To Love Is to LiveBlog / Produced by The High Calling
"I've loved you the way my Father has loved me. Make yourselves at home in my love. If you keep my commands, you'll remain intimately at home in my love. That's what I've done—kept my Father's commands and made myself at home in his love. I've told you these things for a purpose: that my joy might be your joy, and your joy wholly mature. This is my command: Love one another the way I loved you. This is the very best way to love. Put your life on the line for your friends. You are my friends when you do the things I command you."

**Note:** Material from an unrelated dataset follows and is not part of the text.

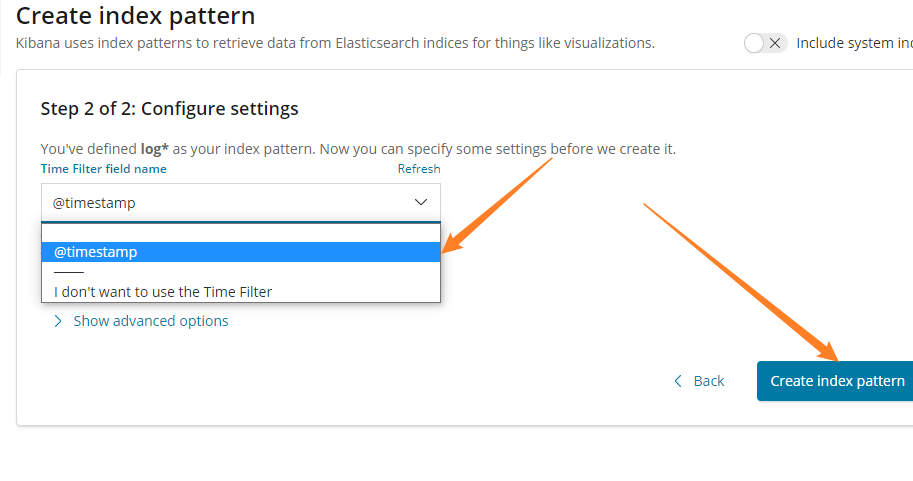The image size is (913, 481).
Task: Click the Kibana index patterns description text
Action: coord(335,43)
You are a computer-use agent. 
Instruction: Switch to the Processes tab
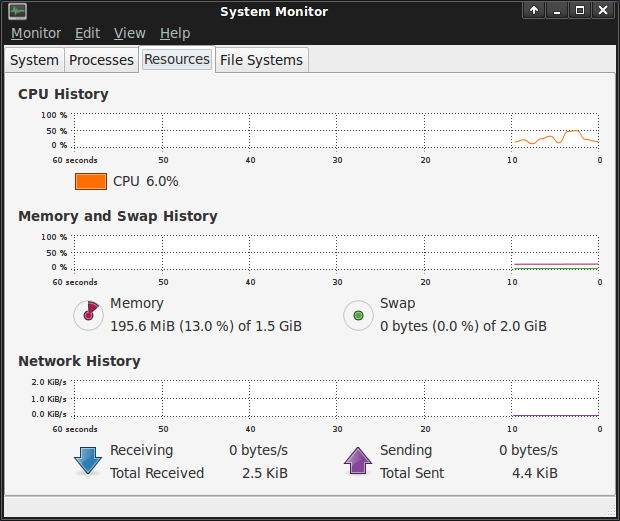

John 15:9-14 (The Message)
A nine-year-old girl had lost both kidneys and desperately needed a transplant. The only match was her six-year-old brother. The parents sat their son down and explained to him that if he was willing to donate a kidney, he could save his sister’s life. The boy thought for a long time before agreeing, but he said yes. The next morning, as he lay on the gurney being wheeled into the operating room, the boy took hold of his parents’ hands. He said, “Mommy and Daddy, when do I die? Before they take my kidney out or after?”
To live is to choose.
Each day brings opportunities to choose for ill or good, and our choices determine the quality of our lives. Love is every bit as much a choice. To choose to love, in fact, is to live at the most fundamental and difficult level. Ask Martin Luther King. Or the King of Kings. They loved supremely and truly lived, and died as a result. But doesn’t it say somewhere that if one wants to truly live, one must die? And I always thought Jesus was speaking metaphorically.
Loving is hard work. It takes patience, for starters, and humility. It takes getting up at three o’clock in the morning. My wife and I just had our first baby, Arabelle Rose, and I’ve never been more confronted with my limitations as a human being. Belle has a habit, which I’m told is common to babies, of occasionally crying for no apparent reason. Is anything on the planet more confounding? Love is rocking a screaming baby to sleep for an hour in the middle of the night. Or holding a pet of ten years in your arms while the indignities of death take over. Or admitting that you’re wrong mid-argument. Or asking if you die before they remove the kidney or after.
Scott Peck once said, famously, that life is difficult. I say love is difficult. Or maybe they’re the same thing. To choose to love is to choose to live—no matter the cost—and to live well is to love deeply.